> _HOW TO COMPLETE THIS TASK_
From the line containing "720x1280 pixels. At" to the line containing "Image resolution: width=1568" in the records below, set down every line exactly as it stands, both ends included, and skip the pictures.

____

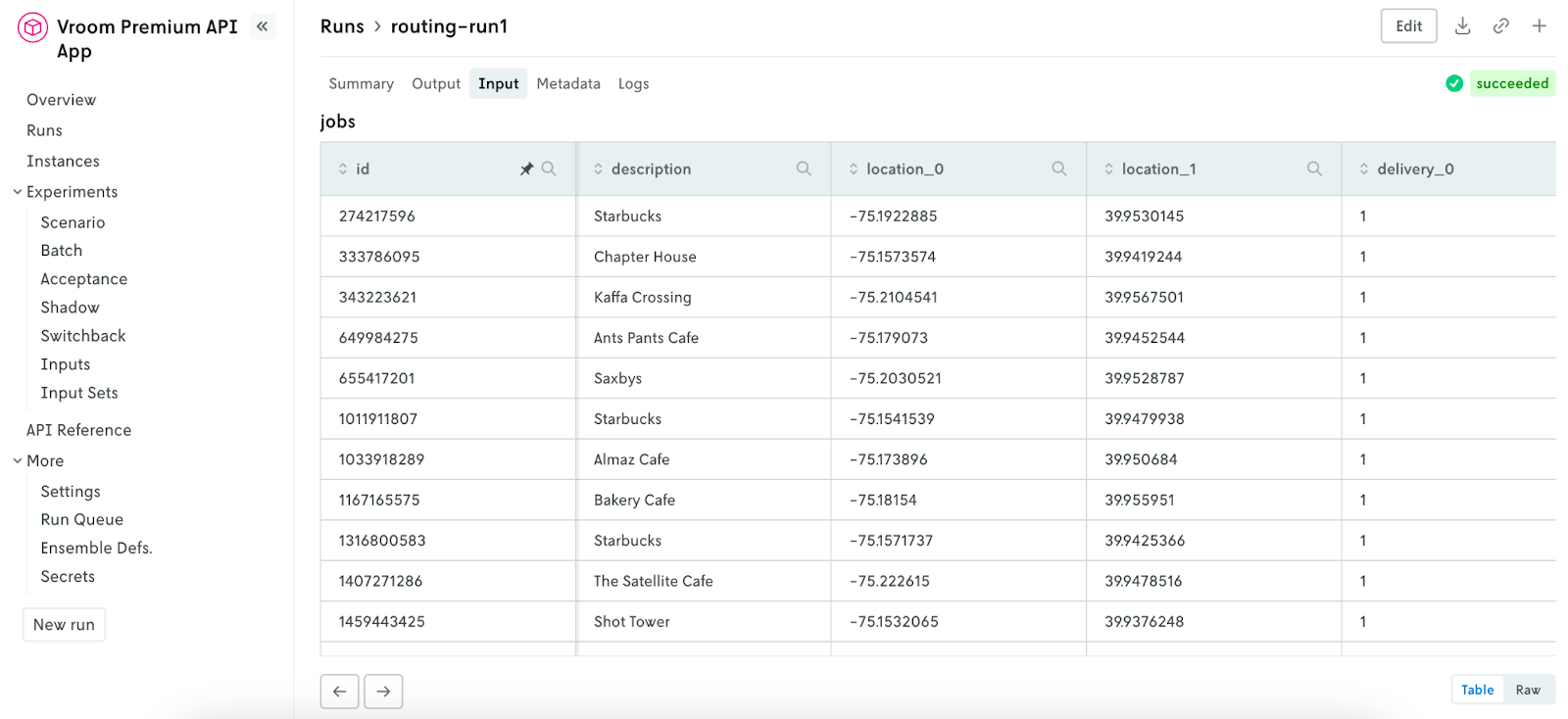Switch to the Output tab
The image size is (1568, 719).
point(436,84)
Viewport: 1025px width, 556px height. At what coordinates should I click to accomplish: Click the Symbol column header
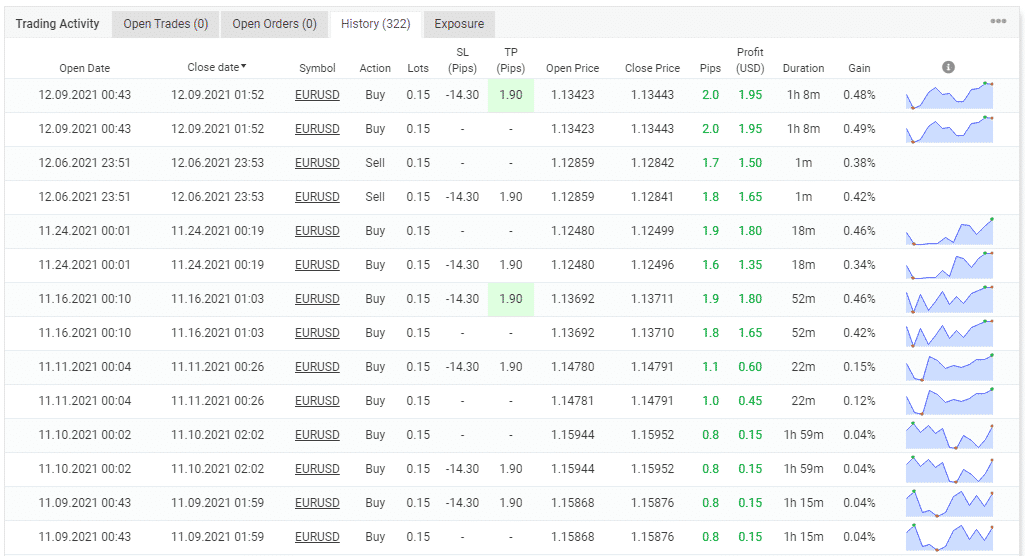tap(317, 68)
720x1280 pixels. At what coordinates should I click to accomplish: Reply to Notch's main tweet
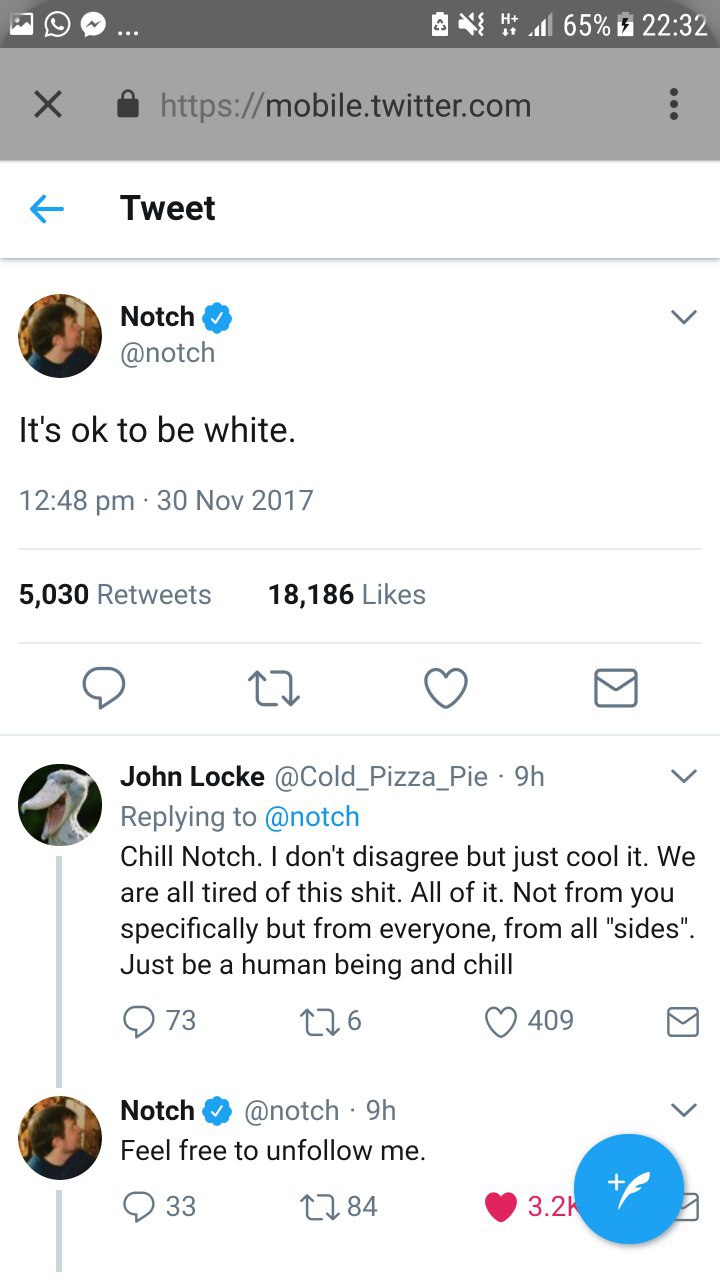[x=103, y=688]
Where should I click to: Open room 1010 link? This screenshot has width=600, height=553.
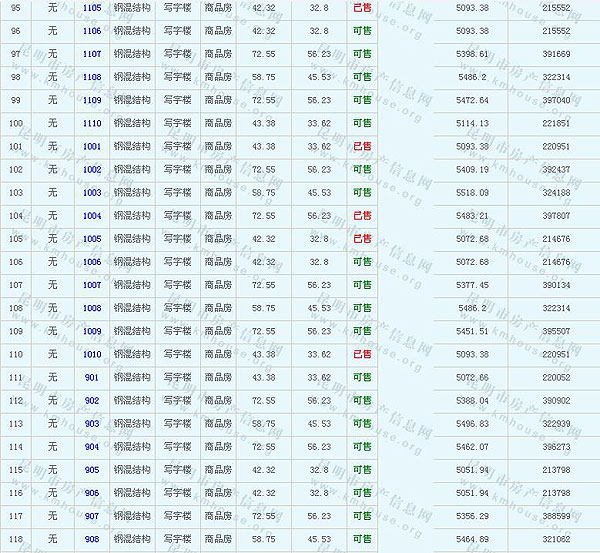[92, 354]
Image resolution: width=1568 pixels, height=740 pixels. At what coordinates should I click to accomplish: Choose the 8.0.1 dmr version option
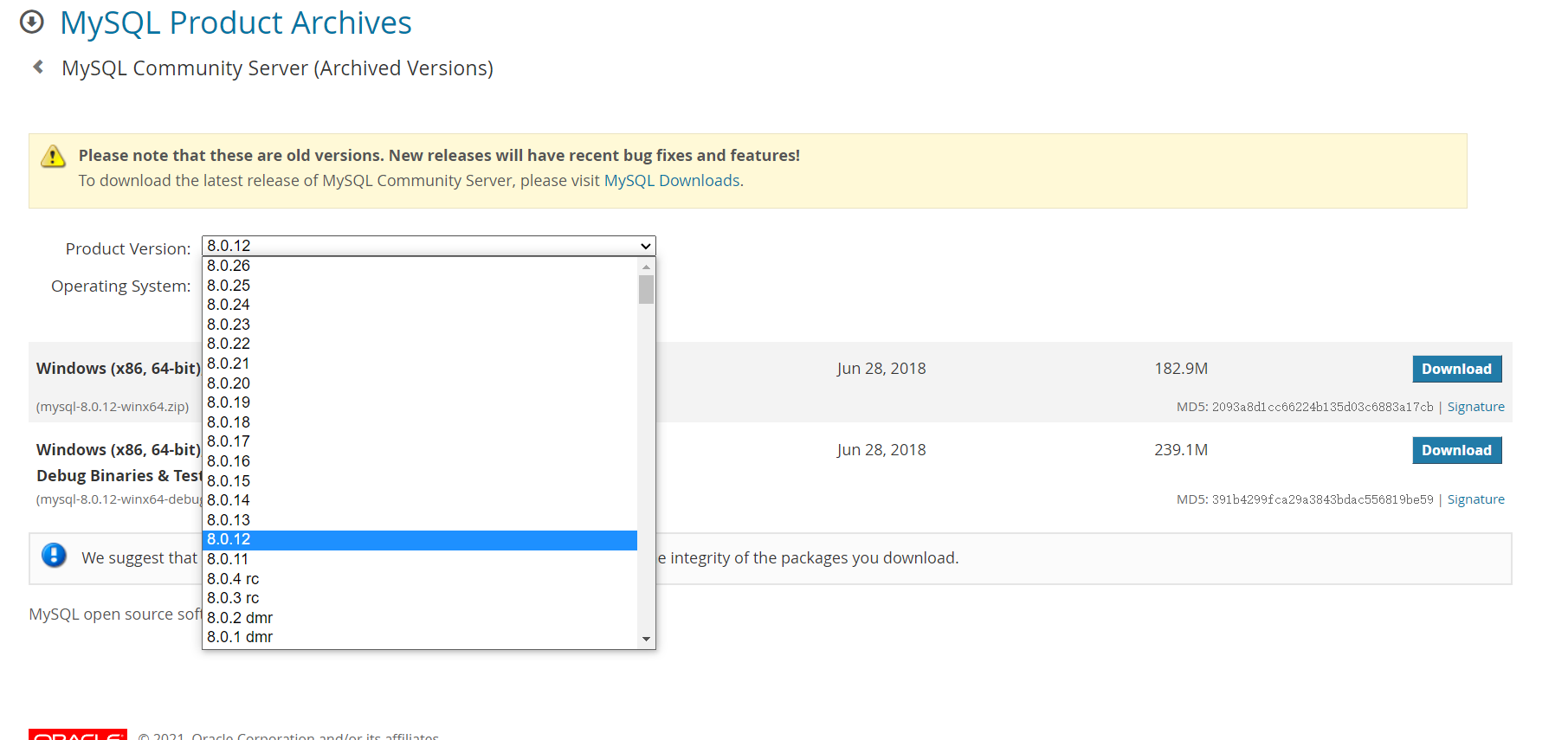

____

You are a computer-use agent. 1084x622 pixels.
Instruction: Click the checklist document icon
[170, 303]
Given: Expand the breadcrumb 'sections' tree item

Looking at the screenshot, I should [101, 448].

____

> _EXPECTED ANSWER_
720x1280 pixels. At what coordinates should I click to accomplish: Reply to Notch's main tweet
[x=103, y=688]
Where should I click to: Open room 1010 link? This screenshot has width=600, height=553.
[92, 354]
Image resolution: width=1568 pixels, height=740 pixels. At what coordinates should I click to accomplish: Choose the 8.0.1 dmr version option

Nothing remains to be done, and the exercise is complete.